Bene, dovremmo essere contenti, ma non possiamo esserlo!

Innanzitutto, non vi è nella giornata di domenica, come quella di oggi, all’albo pretorio nessuna ordinanza o delibera o determina riguardante queste differita scadenza. Quindi, questa comunicazione si regge su cosa? Quando la smetteranno le amministrazioni comunali di utilizzare Facebook come un elemento istituzionale!?

Ma soprattutto viene differita la scadenza, ma a quando? Poi senza nemmeno dire per quale motivo, così per sfizio oppure perché i nostri articoli vi hanno aperto gli occhi?

Cioè ma anche per una questione di serietà altrimenti invece di scrivere scade il, meglio fare come con le merendine: fare l’iscrizione preferibilmente entro il.

A proposito di scadenza, ma quando finirà questa approssimazione, questo dilettantismo?

Ma insomma ancora non viene data comunicazione ufficiale sulla possibilità di esenzioni al ticket mensa, ma perché è così difficile scrivere due righe, ma dobbiamo farlo noi per voi? Lo facciamo aggratis tranquilli.
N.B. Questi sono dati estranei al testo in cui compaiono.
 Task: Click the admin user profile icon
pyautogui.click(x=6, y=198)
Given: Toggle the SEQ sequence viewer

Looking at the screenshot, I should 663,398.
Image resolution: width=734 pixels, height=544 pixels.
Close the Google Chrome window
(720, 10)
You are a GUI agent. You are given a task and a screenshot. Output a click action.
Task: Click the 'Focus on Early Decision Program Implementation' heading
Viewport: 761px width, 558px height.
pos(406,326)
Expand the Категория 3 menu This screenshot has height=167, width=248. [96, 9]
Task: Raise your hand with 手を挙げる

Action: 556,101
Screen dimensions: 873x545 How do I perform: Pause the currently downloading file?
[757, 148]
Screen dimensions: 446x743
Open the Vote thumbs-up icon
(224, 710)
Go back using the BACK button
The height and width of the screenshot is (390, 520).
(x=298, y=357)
Ricapitoliamo brevemente le imprese dell’assessore all’istruzione, si spera ancora per breve tempo:

  1. Si dichiara sconcertato per una semplice interrogazione dicendo ad agosto che tutto andrà benissimo, un mese e mezzo dopo un plesso scolastico viene chiuso.
  2. Non informa la cittadinanza di un focolaio in corso al Plesso Rosciano, lo farà solo dopo nostro articolo.
  3. Dice che al plesso Rosciano è tutto sotto controllo nello stesso giorno il sindaco firma ordinanza di chiusura.
  4. Dopo tutto questo in consiglio comunale si dice perplesso per le critiche
  5. La giunta emana una delibera per esenzioni ma non viene data comunicazione
  6. Ancora oggi non viene data comunicazione
  7. Le famiglie numerose sono a conoscenza solo dal 07 ottobre quando vi è iscrizione all’albo pretorio della delibera, quindi conviene loro iscriversi da quel momento, mentre tutte le altre hanno avuto tempo dal 27 settembre!
  8. Il comune allunga i tempi di iscrizione, ascoltandoci, ma non dicendo perché e non dicendo fino a quando.
  9. Il differimento viene annunciato su una pagina fb, senza nessuna delibera o ordinanza in merito.
  10. Questo se ci vogliamo fermare alla delega dell’istruzione figuriamoci se ci mettiamo pure i casini su quella ai trasporti.